Fracking, Gantikan Batu Bara dengan Segala Risikonya

By , Minggu, 19 Oktober 2014 | 07:00 WIB

Sebuah ide untuk mengurangi dampak pemanasan global dengan mengubah penggunaan batubara dan minyak menjadi gas alam tampaknya bukan langkah tepat. Pasalnya, gas alam memproduksi energi yang lebih sedikit namun menghasilkan karbon dioksida lebih banyak. Guna menganggulangi masalah tersebut maka dikembangkanlah fracking yakni teknik perekahan dengan tekanan. Sebuah cara mengekstrak minyak yang sulit dijangkau dengan melakukan pengeboran secara horisontal. Studi mengatakan bahwa teknik fracking memang tidak membutuhkan biaya besar dan mampu menghasilkan gas alam melimpah. Namun studi itu pun menegaskan penggunaan teknik ini sangat merugikan lingkungan.

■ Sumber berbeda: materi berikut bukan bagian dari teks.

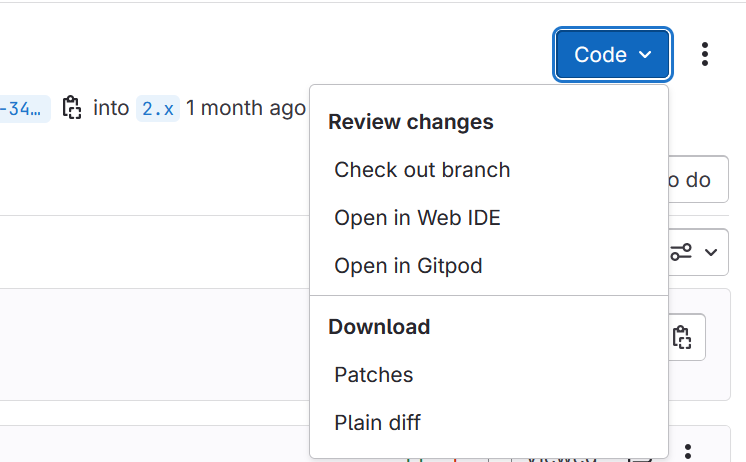
Task: Download as Patches
Action: 374,375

Biaya murah dan hasil yang melimpah membuat manusia melupakan untuk pengembangan sumber daya non fosil seperti tenaga angin, matahari, maupun nuklir. “Kami melihat fracking tidak akan berdampak baik pada perubahan iklim jika tidak dibarengi dengan kebijakan,” kata Haewon McJeon, salah satu ilmuwan dari Departement of Energy’s Pacific Northwest National Laboratory sekaligus peneliti tentang fracking.

Sebenarnya peneliti berharap bahwa pengembangan gas alam mampu mengurangi penggunaan batu bara dan mengurangi emisi. Selain mengurangi emisi dapat pula mengurangi efek rumah kaca. Sayangnya dari ekonomi, ketika suatu barang berharga murah maka akan semakin banyak digunakan.

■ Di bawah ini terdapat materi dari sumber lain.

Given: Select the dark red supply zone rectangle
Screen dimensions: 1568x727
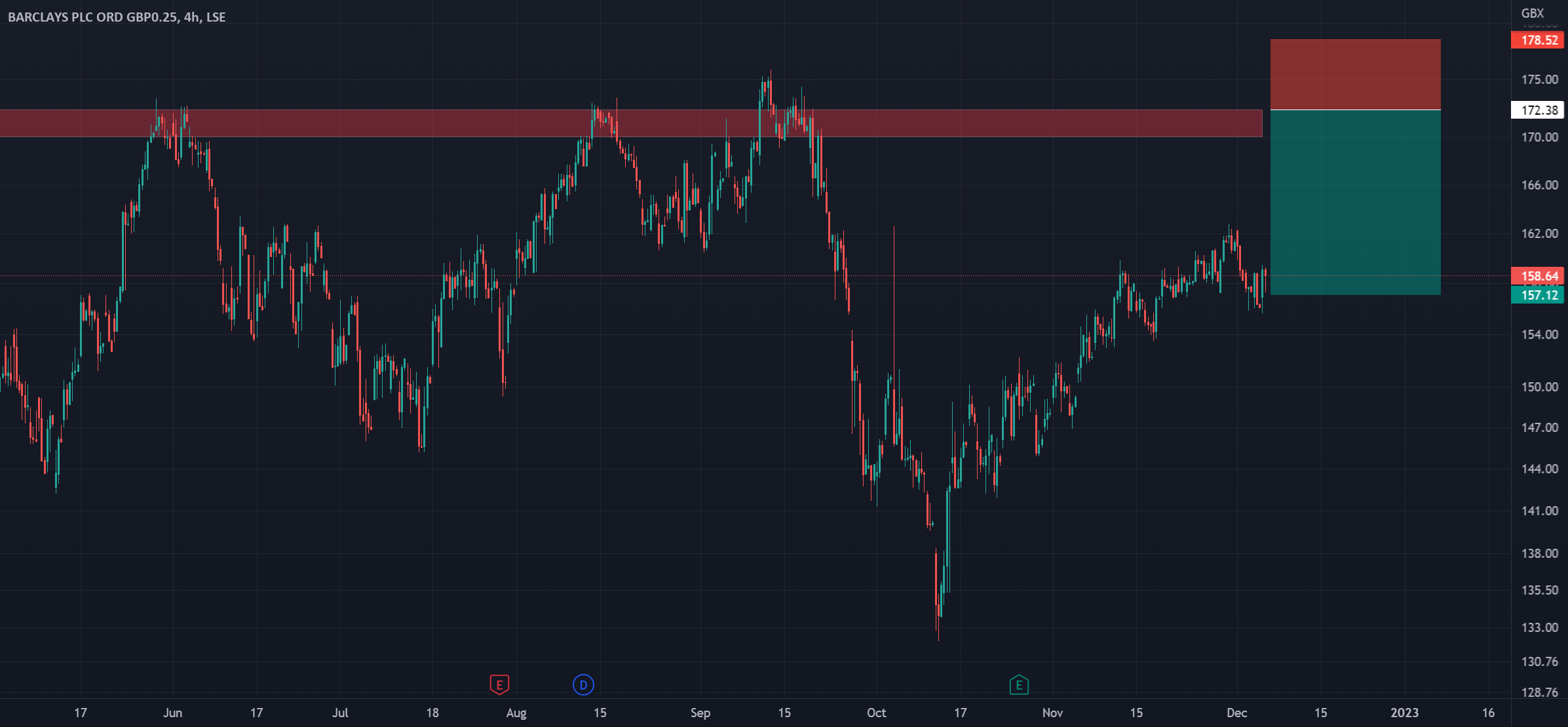Looking at the screenshot, I should point(393,125).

Bersamaan dengan proses pengeboran gas alam, produksi metana pun terjadi. Padahal metana lebih kuat dibandingkan karbon dioksida. Ketika metana terperangkap di atmosfer, justru memperlancar pemanasan global.

Studi terbaru sama sekali tidak menukung kebijakan fracking. Penelitian menyarankan agar penemuan energi yang dapat diperbarui lebih dikembangkan dan menjadi perhatian pemerintah.

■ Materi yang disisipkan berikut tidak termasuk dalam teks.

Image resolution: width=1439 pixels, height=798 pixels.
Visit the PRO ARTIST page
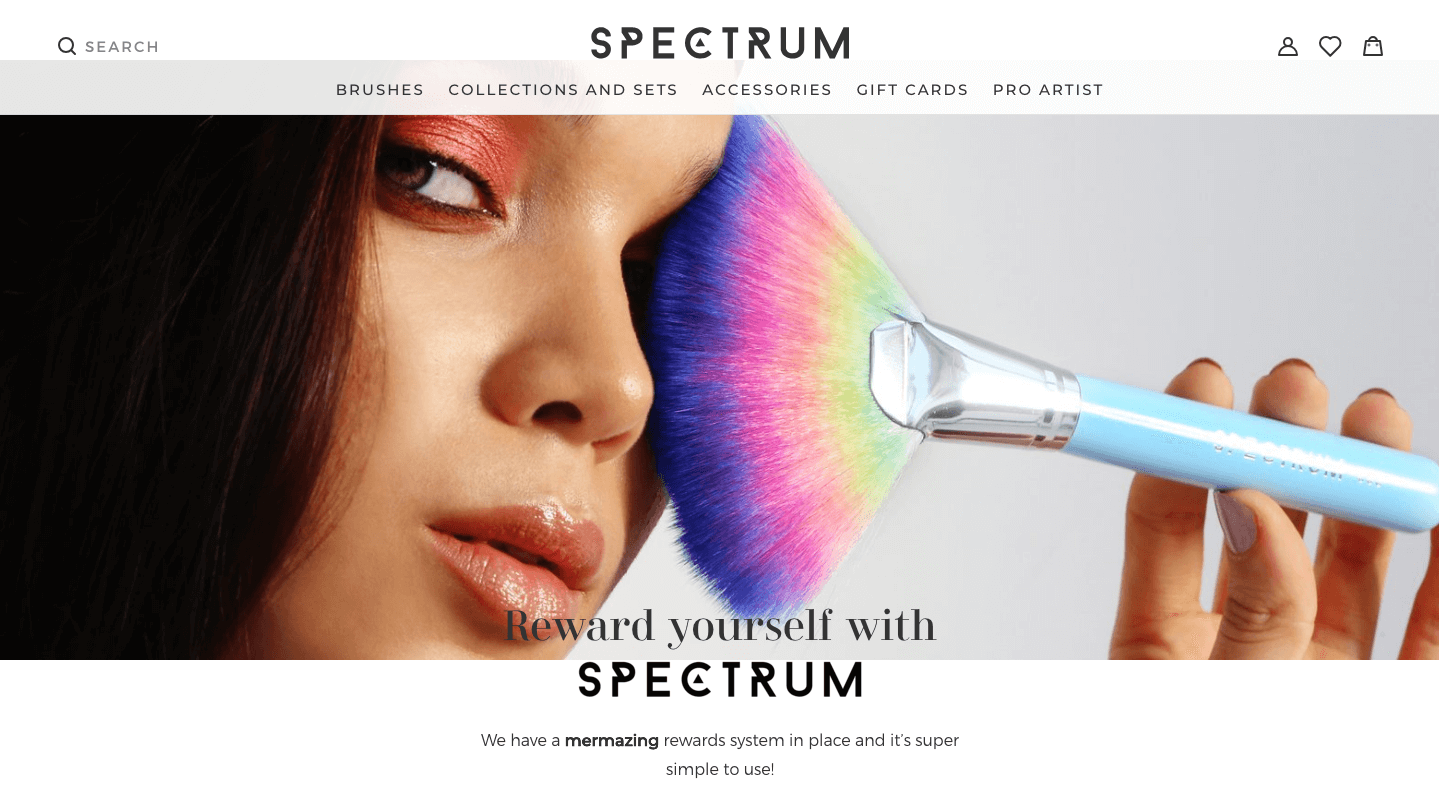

Sementara John Weynant dari Stanford University berpendapat setidaknya gas alam mampu mengurangi penggunaan batu bara. “Gas begitu melimpah, jika diatur dengan kebijakan yang sesuai maka pemanfaatan dapat dilakukan,” ujarnya.

McJeon dan rekannya mengungkap bahwa studi mereka melihat adanya tren global untuk mengonsumsi gas alam dan emisi karbon alami. Penelitian yang dilakukan McJeon bertujuan menjawab pertanyaan tentang konsumsi energi dan emisi karbon di tahun 2050.